#### Your task
Please return only the lines from the one showing "Image resolution: width=739" to the end of the entries, keeping both ends and dropping every picture.

(Stored data)
####################
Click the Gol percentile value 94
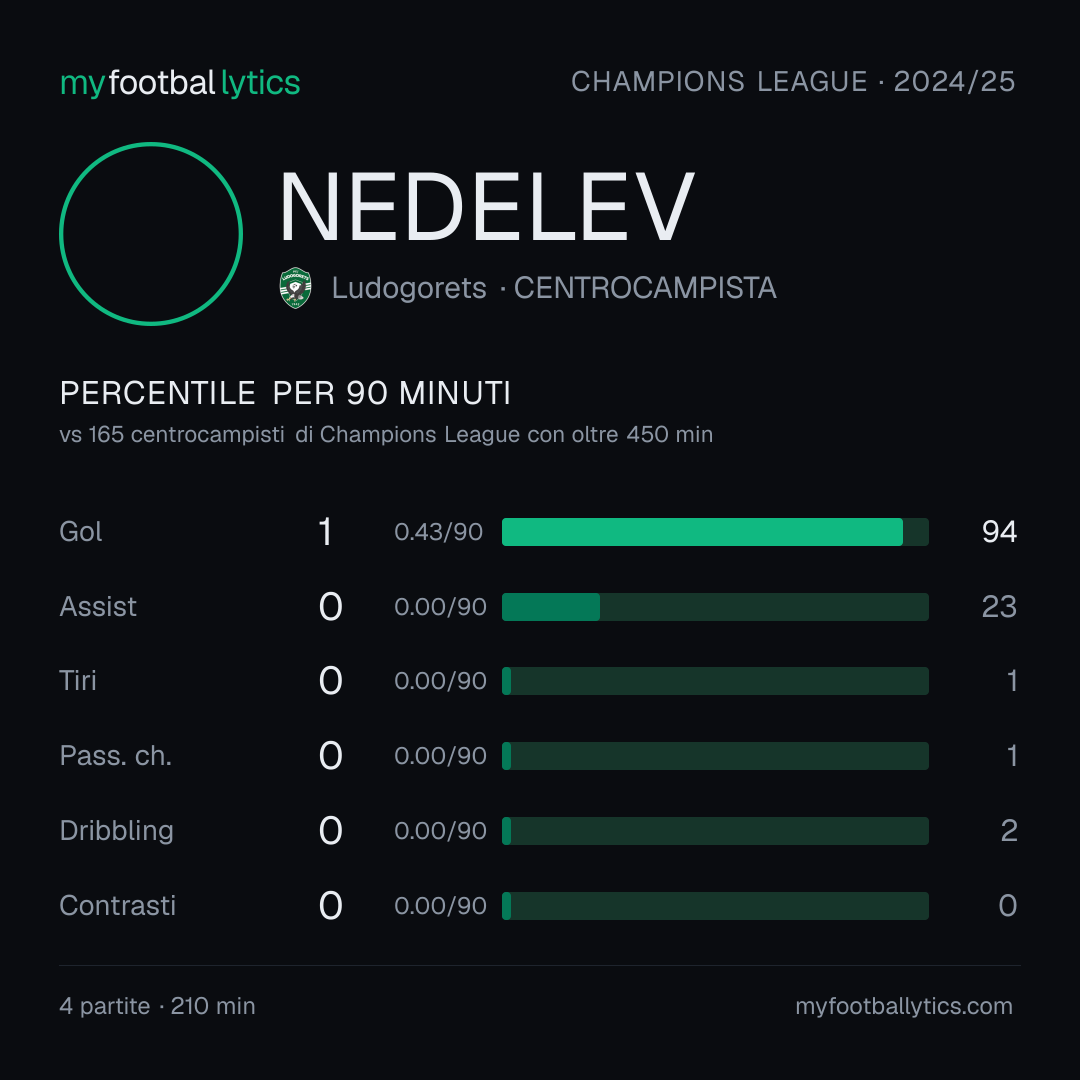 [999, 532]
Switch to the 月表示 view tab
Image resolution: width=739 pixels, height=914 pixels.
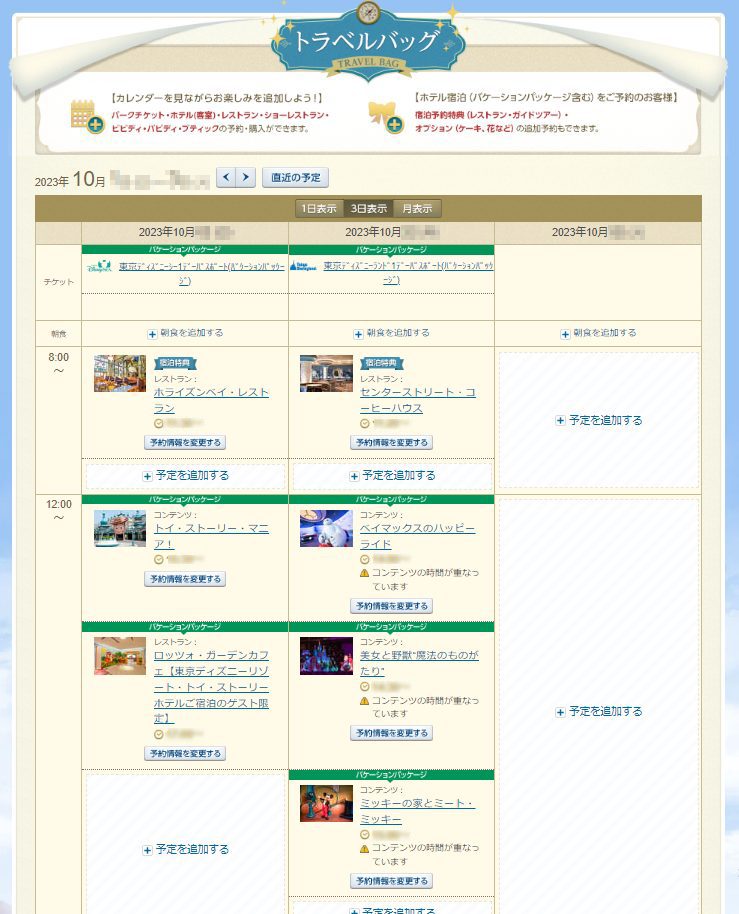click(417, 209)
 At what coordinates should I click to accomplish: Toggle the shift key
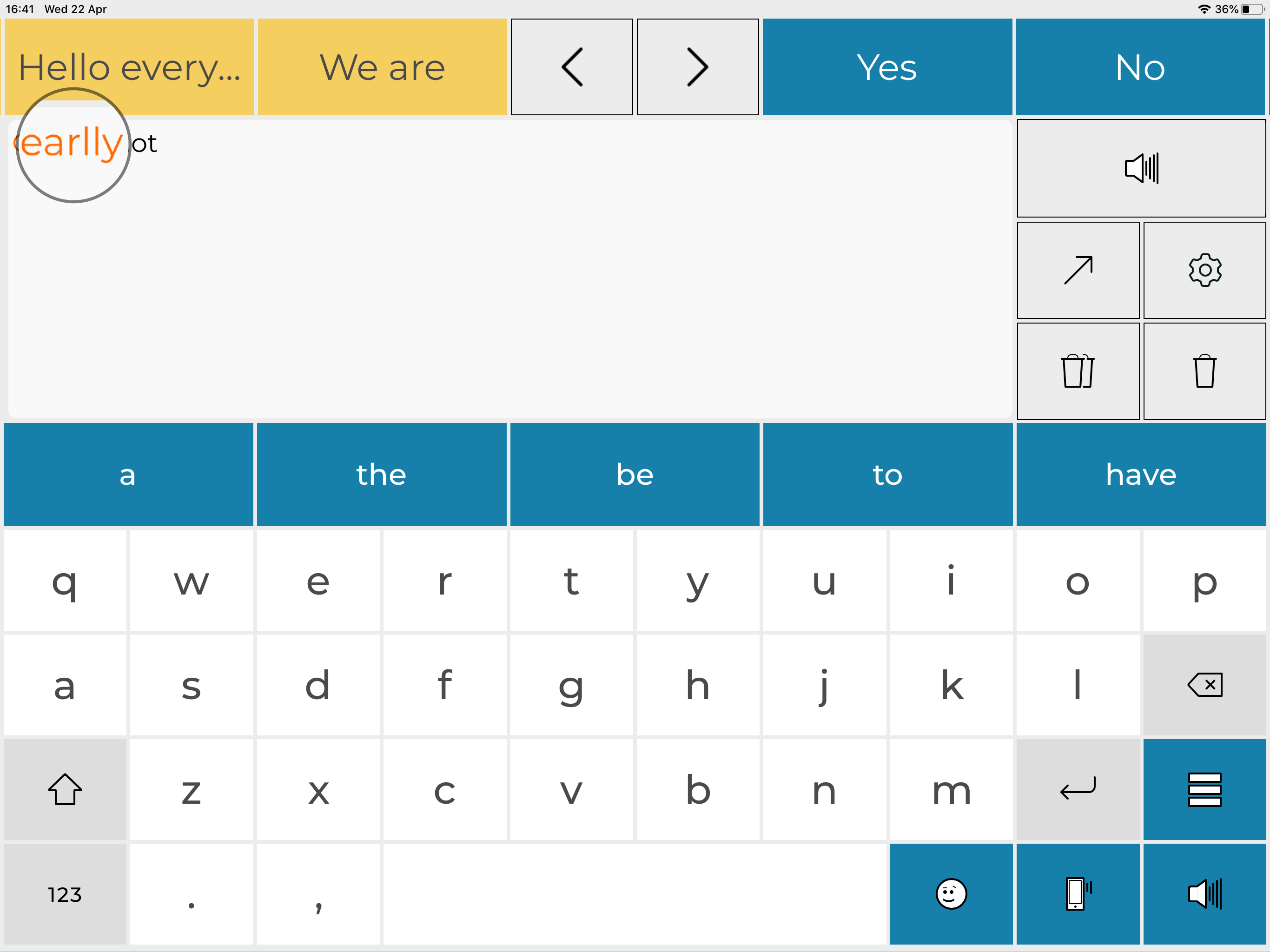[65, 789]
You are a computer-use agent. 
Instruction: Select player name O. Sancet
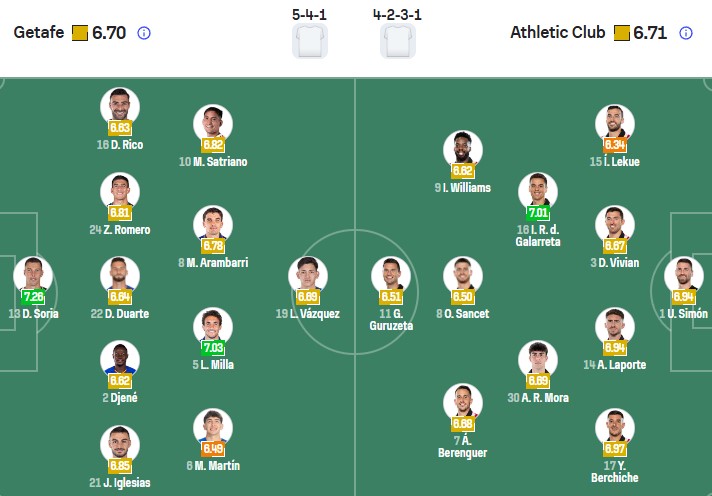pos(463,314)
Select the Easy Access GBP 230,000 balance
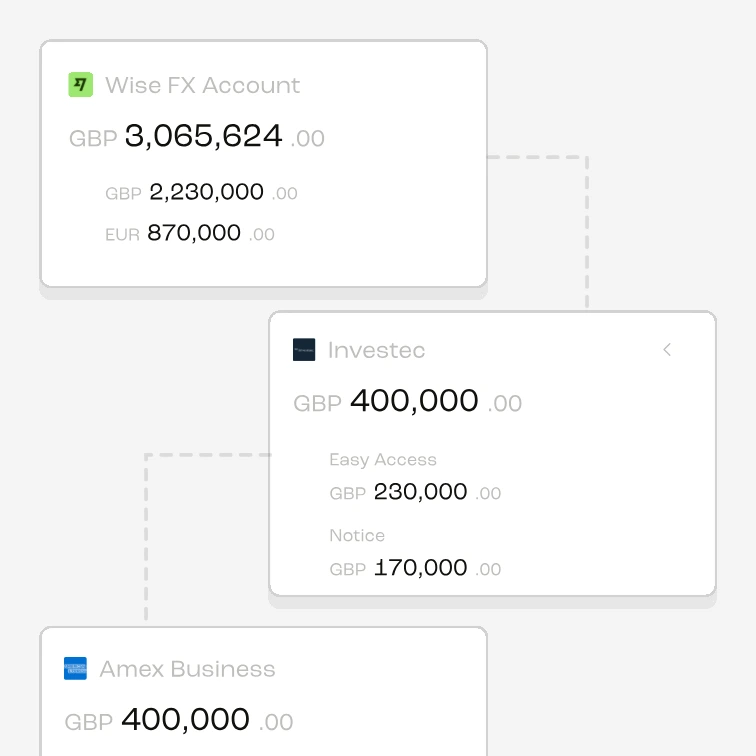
####################
#### Solution to this exercise
Image resolution: width=739 pixels, height=914 pixels.
click(417, 209)
 At what coordinates should I click to accomplish: Toggle the shift key
[65, 789]
You are a computer-use agent. 
Instruction: Select player name O. Sancet
pos(463,314)
Select the Easy Access GBP 230,000 balance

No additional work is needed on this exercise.